Fleischer doesn’t appear to fully understand how to direct action, relying on cutting way too much nor does he get a three-act structure to be honest, the film is very poorly paced, taking almost the entire running time before we get to meet the big bad of the movie, but what it does have is a killer double performance at it’s core.
In the central role, Tom Hardy gives a natural and charming performance as Brock and a menacing voice performance as Venom, but it’s nothing incredible. The problem comes with who Hardy is. Hardy is an actor that transforms himself, he’s an actor who –much like Christian Bale – becomes whatever the role needs him to be, be it a massive monster in Bronson, the discord between Bane’s voice and his physical manner, Hardy changes how he talks, and how he moves when he performs but here he looks, sounds, walks and dresses like Tom Hardy, and apart from his slightly American Accent, there’s nothing to really make him anything more than Hardy himself.
The supporting players are all serviceable but wasted – Michelle Williams, Riz Ahmed and Jenny Slate all get roles that should possibly have been better fleshed out by more confident writers. That said one subversive bent is the fact that the new boyfriend of Brock’s flame Anne (a strong but lifeless Williams) doesn’t have the usual antagonistic relationship. Both Brock and he have a mutual respect for one another which nicely underplays the interplay between Brock and his inner voice.
What is also great is the stellar score by Ludwig Goransson who’s moody atmospheric score underpins what the film at it’s best might very well be aiming for, the film aims for a sort of Cronenberg horror film (not unlike next year’s The New Mutants aiming for the plastic reality horror) but it oddly feels toothless for a film that features so much teeth on display.

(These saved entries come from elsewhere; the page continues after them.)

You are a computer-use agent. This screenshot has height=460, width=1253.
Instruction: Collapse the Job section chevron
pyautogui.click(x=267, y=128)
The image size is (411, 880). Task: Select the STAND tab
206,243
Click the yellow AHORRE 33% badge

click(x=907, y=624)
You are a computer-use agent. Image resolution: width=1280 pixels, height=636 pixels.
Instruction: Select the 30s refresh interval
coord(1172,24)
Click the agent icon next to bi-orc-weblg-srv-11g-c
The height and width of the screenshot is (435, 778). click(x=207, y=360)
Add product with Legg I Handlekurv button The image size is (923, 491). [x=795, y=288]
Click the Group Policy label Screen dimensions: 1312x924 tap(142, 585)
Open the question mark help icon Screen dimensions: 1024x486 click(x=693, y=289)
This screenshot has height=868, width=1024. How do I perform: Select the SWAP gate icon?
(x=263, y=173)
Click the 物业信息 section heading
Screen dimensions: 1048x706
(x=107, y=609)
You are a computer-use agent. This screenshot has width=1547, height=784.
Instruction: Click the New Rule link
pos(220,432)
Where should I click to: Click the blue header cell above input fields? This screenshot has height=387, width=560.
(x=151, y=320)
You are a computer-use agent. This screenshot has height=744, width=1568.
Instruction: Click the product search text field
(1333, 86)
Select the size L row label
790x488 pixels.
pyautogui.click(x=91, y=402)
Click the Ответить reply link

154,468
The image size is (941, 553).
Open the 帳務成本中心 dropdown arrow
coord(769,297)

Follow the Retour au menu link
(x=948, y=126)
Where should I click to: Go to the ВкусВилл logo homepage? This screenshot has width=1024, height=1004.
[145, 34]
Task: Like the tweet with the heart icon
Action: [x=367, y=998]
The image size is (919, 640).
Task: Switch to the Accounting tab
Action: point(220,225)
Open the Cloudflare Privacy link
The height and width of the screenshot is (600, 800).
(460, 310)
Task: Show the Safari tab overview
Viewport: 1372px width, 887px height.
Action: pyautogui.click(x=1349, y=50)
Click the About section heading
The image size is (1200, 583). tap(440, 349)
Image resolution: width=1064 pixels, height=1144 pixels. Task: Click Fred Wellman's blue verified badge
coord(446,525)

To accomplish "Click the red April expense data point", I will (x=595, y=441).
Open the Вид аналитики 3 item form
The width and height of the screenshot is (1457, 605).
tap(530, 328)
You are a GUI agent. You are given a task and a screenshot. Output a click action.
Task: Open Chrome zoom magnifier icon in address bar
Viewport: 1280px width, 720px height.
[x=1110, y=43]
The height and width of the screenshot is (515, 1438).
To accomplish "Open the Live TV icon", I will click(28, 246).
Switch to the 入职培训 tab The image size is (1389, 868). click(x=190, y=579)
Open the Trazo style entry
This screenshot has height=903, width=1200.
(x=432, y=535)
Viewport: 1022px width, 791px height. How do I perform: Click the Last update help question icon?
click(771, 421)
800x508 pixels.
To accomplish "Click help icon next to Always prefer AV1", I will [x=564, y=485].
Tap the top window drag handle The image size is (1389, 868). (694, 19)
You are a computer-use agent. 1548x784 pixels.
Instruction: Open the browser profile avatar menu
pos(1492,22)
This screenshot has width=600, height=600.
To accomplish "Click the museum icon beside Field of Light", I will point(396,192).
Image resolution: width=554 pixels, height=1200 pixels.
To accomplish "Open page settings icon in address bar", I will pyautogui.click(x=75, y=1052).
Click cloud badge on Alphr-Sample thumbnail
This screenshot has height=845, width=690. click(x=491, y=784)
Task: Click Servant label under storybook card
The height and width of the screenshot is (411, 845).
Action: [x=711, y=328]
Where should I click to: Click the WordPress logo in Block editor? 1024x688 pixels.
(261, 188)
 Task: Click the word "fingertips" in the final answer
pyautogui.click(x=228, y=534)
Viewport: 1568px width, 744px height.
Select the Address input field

In many ways, the film bears a comparison to Iron Man, in that the main character and actor are essentially interchangeable and that the film works for a good two-thirds of the running time until the end. What fails the film is the villain and the climax. As the film goes on we are introduced to the big bad symbiote Riot who is body-hopping his way around the world as the film progresses slowly possessing people and heading to Venom like a sort of body-hopping version of Robert Patrick’s T-1000.
The climax is a mess of CGI with two super monsters punching each other in a boring dance that has none of the urgency of Black Panther or emotional heft of Infinity War; as far as end fights go it’s the same as the end fight from The Incredible Hulk, where computers do the work and emotion takes a back seat.
That said, it’s a promising start that could potentially lead to bigger and better things in this mini-Marvelverse. Perhaps a little too much on the side of forgettable, but there’s a lot to enjoy in a film that doesn’t go for brutal as much as it could or irreverent. But, in what it does it’s a good start and with a mid-credit scene that promises a franchise that could get nasty. The world has enough superheroes, maybe it’s time for a flawed character, and a flawed film.